For each line of the material, write out an exact copy.

════════════════

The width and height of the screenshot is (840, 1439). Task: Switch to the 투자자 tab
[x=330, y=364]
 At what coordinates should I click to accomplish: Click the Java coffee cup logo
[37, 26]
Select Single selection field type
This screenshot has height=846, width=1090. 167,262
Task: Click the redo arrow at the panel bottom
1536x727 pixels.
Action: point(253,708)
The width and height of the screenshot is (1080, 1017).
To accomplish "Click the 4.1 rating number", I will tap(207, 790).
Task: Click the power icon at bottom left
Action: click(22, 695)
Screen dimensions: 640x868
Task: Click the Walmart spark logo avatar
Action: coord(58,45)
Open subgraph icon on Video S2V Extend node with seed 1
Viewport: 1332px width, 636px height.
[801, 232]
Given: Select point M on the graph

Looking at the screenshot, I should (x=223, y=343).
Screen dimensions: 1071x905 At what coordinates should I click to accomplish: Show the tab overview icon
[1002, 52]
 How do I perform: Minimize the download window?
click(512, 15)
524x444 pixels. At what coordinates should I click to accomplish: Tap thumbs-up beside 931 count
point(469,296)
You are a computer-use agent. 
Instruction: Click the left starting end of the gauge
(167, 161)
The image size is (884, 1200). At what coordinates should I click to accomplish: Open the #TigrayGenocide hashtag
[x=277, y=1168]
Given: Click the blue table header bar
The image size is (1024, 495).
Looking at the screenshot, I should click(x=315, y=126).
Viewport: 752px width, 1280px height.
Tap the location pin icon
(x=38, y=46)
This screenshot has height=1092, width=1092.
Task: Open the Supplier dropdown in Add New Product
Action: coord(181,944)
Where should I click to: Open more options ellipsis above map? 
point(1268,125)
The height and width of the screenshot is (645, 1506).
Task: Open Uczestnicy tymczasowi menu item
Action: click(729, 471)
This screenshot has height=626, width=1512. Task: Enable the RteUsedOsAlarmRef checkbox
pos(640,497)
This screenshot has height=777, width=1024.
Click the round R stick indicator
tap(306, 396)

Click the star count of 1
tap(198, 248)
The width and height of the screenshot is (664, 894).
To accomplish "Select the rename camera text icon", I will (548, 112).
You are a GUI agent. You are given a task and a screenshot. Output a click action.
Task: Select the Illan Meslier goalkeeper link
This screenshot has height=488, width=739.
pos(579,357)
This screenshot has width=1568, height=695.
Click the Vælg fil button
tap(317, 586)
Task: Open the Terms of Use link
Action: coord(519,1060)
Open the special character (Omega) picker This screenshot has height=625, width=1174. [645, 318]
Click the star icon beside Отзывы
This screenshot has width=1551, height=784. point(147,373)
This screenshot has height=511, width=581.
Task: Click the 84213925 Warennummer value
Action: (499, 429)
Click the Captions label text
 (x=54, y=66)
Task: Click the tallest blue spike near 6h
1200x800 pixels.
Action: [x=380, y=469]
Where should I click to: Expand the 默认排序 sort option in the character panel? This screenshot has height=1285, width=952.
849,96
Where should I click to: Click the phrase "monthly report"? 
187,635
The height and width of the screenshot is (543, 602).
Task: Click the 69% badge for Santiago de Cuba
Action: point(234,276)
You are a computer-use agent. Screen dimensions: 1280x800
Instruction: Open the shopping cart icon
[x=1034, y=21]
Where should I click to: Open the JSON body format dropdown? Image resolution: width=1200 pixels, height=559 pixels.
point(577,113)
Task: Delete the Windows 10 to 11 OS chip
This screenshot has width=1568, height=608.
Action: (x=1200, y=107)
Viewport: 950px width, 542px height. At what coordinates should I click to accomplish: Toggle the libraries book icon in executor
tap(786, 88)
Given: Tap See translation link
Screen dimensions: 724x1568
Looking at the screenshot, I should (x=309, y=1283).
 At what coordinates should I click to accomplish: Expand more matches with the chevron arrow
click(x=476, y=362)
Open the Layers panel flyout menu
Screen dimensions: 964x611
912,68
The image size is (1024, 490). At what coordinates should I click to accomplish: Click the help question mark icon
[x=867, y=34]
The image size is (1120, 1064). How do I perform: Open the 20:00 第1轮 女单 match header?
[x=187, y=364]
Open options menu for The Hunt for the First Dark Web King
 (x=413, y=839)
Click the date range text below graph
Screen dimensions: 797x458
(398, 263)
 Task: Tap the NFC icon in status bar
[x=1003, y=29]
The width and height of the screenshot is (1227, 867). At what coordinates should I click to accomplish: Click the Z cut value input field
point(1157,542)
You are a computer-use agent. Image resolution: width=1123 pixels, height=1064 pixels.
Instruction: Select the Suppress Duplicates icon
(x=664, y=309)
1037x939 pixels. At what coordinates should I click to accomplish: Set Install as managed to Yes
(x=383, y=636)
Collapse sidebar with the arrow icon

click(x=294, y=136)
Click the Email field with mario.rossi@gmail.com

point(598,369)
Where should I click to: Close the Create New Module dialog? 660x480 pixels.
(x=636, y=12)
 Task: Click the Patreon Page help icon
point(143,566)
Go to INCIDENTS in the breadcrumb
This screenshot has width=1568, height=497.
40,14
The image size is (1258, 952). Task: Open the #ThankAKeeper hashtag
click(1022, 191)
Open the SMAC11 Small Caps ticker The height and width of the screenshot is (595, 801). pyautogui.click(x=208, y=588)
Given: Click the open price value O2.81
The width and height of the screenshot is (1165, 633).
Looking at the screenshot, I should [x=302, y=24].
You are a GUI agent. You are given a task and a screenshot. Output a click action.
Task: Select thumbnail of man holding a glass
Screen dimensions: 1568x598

════════════════

* _YOUR SOLUTION_
The width and height of the screenshot is (840, 1439). Task: Switch to the 투자자 tab
[x=330, y=364]
 At what coordinates should I click to accomplish: Click the Java coffee cup logo
[37, 26]
Select Single selection field type
This screenshot has height=846, width=1090. 167,262
Task: Click the redo arrow at the panel bottom
1536x727 pixels.
Action: point(253,708)
The width and height of the screenshot is (1080, 1017).
To accomplish "Click the 4.1 rating number", I will tap(207, 790).
Task: Click the power icon at bottom left
Action: click(22, 695)
Screen dimensions: 640x868
Task: Click the Walmart spark logo avatar
Action: coord(58,45)
Open subgraph icon on Video S2V Extend node with seed 1
Viewport: 1332px width, 636px height.
[801, 232]
Given: Select point M on the graph

Looking at the screenshot, I should (x=223, y=343).
Screen dimensions: 1071x905 At what coordinates should I click to accomplish: Show the tab overview icon
[1002, 52]
 How do I perform: Minimize the download window?
click(512, 15)
524x444 pixels. At what coordinates should I click to accomplish: Tap thumbs-up beside 931 count
point(469,296)
You are a computer-use agent. 
Instruction: Click the left starting end of the gauge
(167, 161)
The image size is (884, 1200). At what coordinates should I click to accomplish: Open the #TigrayGenocide hashtag
[x=277, y=1168]
Given: Click the blue table header bar
The image size is (1024, 495).
Looking at the screenshot, I should click(x=315, y=126).
Viewport: 752px width, 1280px height.
Tap the location pin icon
(x=38, y=46)
This screenshot has height=1092, width=1092.
Task: Open the Supplier dropdown in Add New Product
Action: coord(181,944)
Where should I click to: Open more options ellipsis above map? 
point(1268,125)
The height and width of the screenshot is (645, 1506).
Task: Open Uczestnicy tymczasowi menu item
Action: click(729, 471)
This screenshot has height=626, width=1512. Task: Enable the RteUsedOsAlarmRef checkbox
pos(640,497)
This screenshot has height=777, width=1024.
Click the round R stick indicator
tap(306, 396)

Click the star count of 1
tap(198, 248)
The width and height of the screenshot is (664, 894).
To accomplish "Select the rename camera text icon", I will (548, 112).
You are a GUI agent. You are given a task and a screenshot. Output a click action.
Task: Select the Illan Meslier goalkeeper link
This screenshot has height=488, width=739.
pos(579,357)
This screenshot has width=1568, height=695.
Click the Vælg fil button
tap(317, 586)
Task: Open the Terms of Use link
Action: coord(519,1060)
Open the special character (Omega) picker This screenshot has height=625, width=1174. [645, 318]
Click the star icon beside Отзывы
This screenshot has width=1551, height=784. point(147,373)
This screenshot has height=511, width=581.
Task: Click the 84213925 Warennummer value
Action: (499, 429)
Click the Captions label text
 (x=54, y=66)
Task: Click the tallest blue spike near 6h
1200x800 pixels.
Action: [x=380, y=469]
Where should I click to: Expand the 默认排序 sort option in the character panel? This screenshot has height=1285, width=952.
849,96
Where should I click to: Click the phrase "monthly report"? 
187,635
The height and width of the screenshot is (543, 602).
Task: Click the 69% badge for Santiago de Cuba
Action: point(234,276)
You are a computer-use agent. Screen dimensions: 1280x800
Instruction: Open the shopping cart icon
[x=1034, y=21]
Where should I click to: Open the JSON body format dropdown? Image resolution: width=1200 pixels, height=559 pixels.
point(577,113)
Task: Delete the Windows 10 to 11 OS chip
This screenshot has width=1568, height=608.
Action: (x=1200, y=107)
Viewport: 950px width, 542px height. At what coordinates should I click to accomplish: Toggle the libraries book icon in executor
tap(786, 88)
Given: Tap See translation link
Screen dimensions: 724x1568
Looking at the screenshot, I should (x=309, y=1283).
 At what coordinates should I click to accomplish: Expand more matches with the chevron arrow
click(x=476, y=362)
Open the Layers panel flyout menu
Screen dimensions: 964x611
912,68
The image size is (1024, 490). At what coordinates should I click to accomplish: Click the help question mark icon
[x=867, y=34]
The image size is (1120, 1064). How do I perform: Open the 20:00 第1轮 女单 match header?
[x=187, y=364]
Open options menu for The Hunt for the First Dark Web King
 (x=413, y=839)
Click the date range text below graph
Screen dimensions: 797x458
(398, 263)
 Task: Tap the NFC icon in status bar
[x=1003, y=29]
The width and height of the screenshot is (1227, 867). At what coordinates should I click to accomplish: Click the Z cut value input field
point(1157,542)
You are a computer-use agent. Image resolution: width=1123 pixels, height=1064 pixels.
Instruction: Select the Suppress Duplicates icon
(x=664, y=309)
1037x939 pixels. At what coordinates should I click to accomplish: Set Install as managed to Yes
(x=383, y=636)
Collapse sidebar with the arrow icon

click(x=294, y=136)
Click the Email field with mario.rossi@gmail.com

point(598,369)
Where should I click to: Close the Create New Module dialog? 660x480 pixels.
(x=636, y=12)
 Task: Click the Patreon Page help icon
point(143,566)
Go to INCIDENTS in the breadcrumb
This screenshot has width=1568, height=497.
40,14
The image size is (1258, 952). Task: Open the #ThankAKeeper hashtag
click(1022, 191)
Open the SMAC11 Small Caps ticker The height and width of the screenshot is (595, 801). pyautogui.click(x=208, y=588)
Given: Click the open price value O2.81
The width and height of the screenshot is (1165, 633).
Looking at the screenshot, I should [x=302, y=24].
You are a GUI agent. You are given a task and a screenshot. Output a click action.
Task: Select thumbnail of man holding a glass
Screen dimensions: 1568x598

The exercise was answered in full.